FBI documents, including a memo dated November 29, 1968, would later reveal that the Bureau had intentionally exacerbated tensions between the BPP and “US.” Therefore it appears that a “black nationalist” group headed by the founder of Kwanzaa, and the most powerful law enforcement agency in the world, were directly responsible for the murders of several members of the BPP, and indirectly responsible for the violent, gang-related deaths of countless African-Americans.
Informants are sometimes prone to actually encourage crimes or violence. This way they can get paid for informing on the very crimes and violence they helped to create.

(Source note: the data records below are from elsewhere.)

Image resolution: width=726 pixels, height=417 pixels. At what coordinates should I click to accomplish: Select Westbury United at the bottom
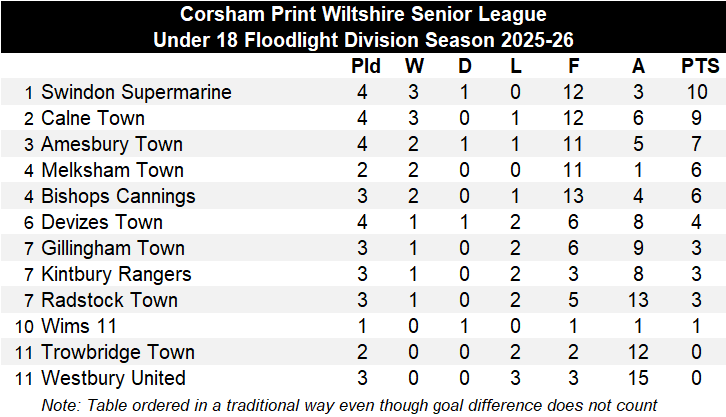pos(113,378)
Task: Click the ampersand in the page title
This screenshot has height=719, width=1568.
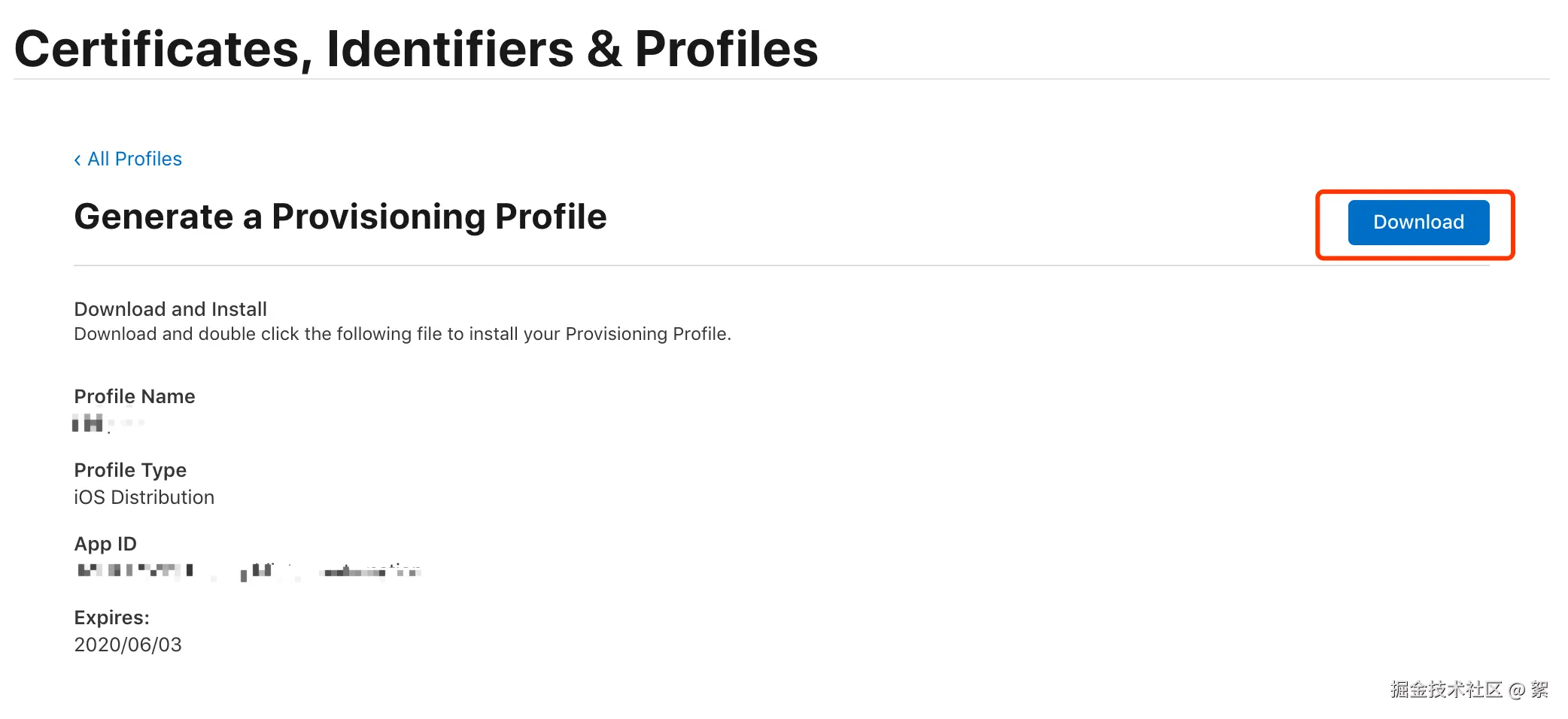Action: [x=603, y=50]
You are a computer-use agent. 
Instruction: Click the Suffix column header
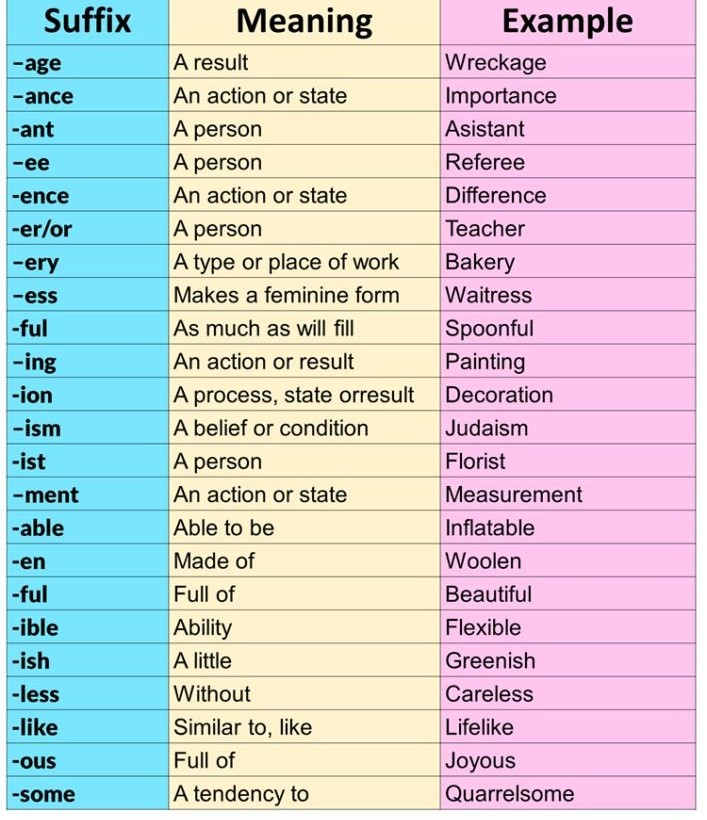pyautogui.click(x=87, y=21)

During the late 1960s, an informant named William O’Neal infiltrated the Chicago Chapter of the BPP. During this time the FBI was endeavoring to undermine the efforts made by Fred Hampton, Chairman of the Illinois BPP, to create a “Rainbow Coalition” of political activists from all races. Hampton needed the support of an African-American group known as the Blackstone Rangers. O’Neal covertly worked to deny this support by creating confrontations between the Panthers and the Rangers.
Ultimately O’Neal would provide the FBI and Chicago Police Department with a sketch of Hampton’s apartment. This culminated in a police “raid” where both Hampton and fellow Panther Mark Clark were killed. O’Neal was subsequently paid a “bonus” of three hundred dollars for his “information.” He committed suicide two decades later.
Finally, there is the “snitch” jacket, which is used by law enforcement to falsely label someone an informant. A target of this tactic was William Albertson, a member of the Communist Party USA (CPUSA).